--- Supplied text ---
::::
Talend Big Data Advanced – Spark Batch

Talend provides a development environment that lets you interact with many source and target Big Data stores, without having to learn and write complicated code.

This course covers Big Data batch Jobs that use the Spark framework.

Duration1 day
(7 hours)
Target audienceAnyone who wants to use Talend Studio to interact with Big Data systems
PrerequisitesCompletion of Talend Big Data Basics
Course objectives

After completing this course, you will be able to:

  • Develop a Big Data batch Job using the Spark framework
  • Execute Spark Jobs in YARN client and cluster mode
  • Enable Spark history server event logging
  • Copy data from a local file to HDFS
  • Copy data from MySQL to HDFS
  • Create a Hive table and copy data from HDFS to it
  • Import tweets to HDFS
  • Join, sort, and aggregate data
  • Use caches for faster processing
  • Query data from a Hive table using Hive QL
  • Query data from Spark datasets using Spark SQL
Course agenda

Spark in context

  • Concepts

Introduction to Spark

  • Developing and configuring a Big Data batch Job to use the Spark framework
  • Executing a Big Data Spark batch Job
  • Tracking a Big Data Spark batch Job execution

Sentiment analysis use case

  • Using the Twitter application programming interface (API) with Talend components
  • Loading tweets into HDFS
  • Processing tweets with a Big Data batch Job using the Spark framework
  • Enabling Spark history server event logging
  • Executing a Big Data Spark batch Job in YARN cluster mode
  • Deploying and scheduling Job execution from Talend Administration Center (TAC)
::::
--- Data shown ---
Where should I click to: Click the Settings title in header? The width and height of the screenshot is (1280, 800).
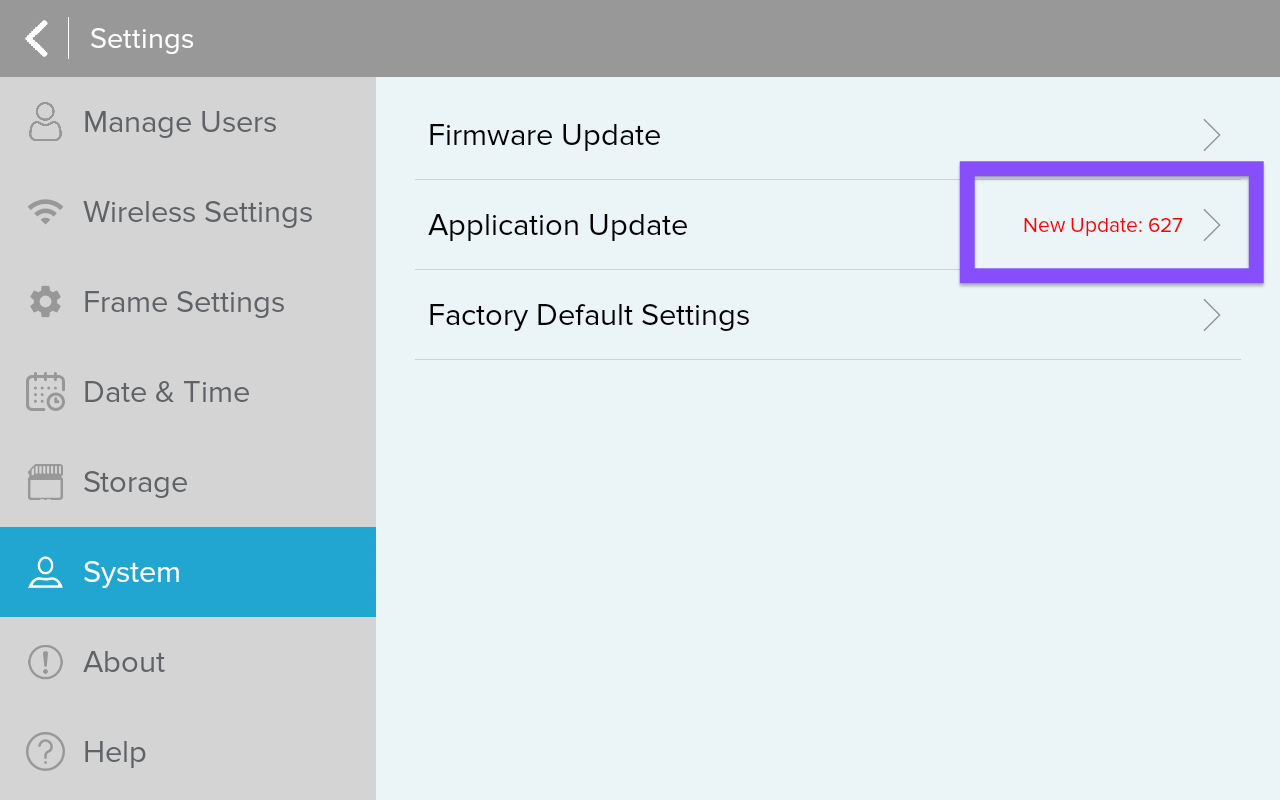coord(142,39)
::::
--- Problem to work on ---
What prerequisite does the Talend Spark Batch course description give?

--- Exercise solution ---
Completion of Talend Big Data Basics.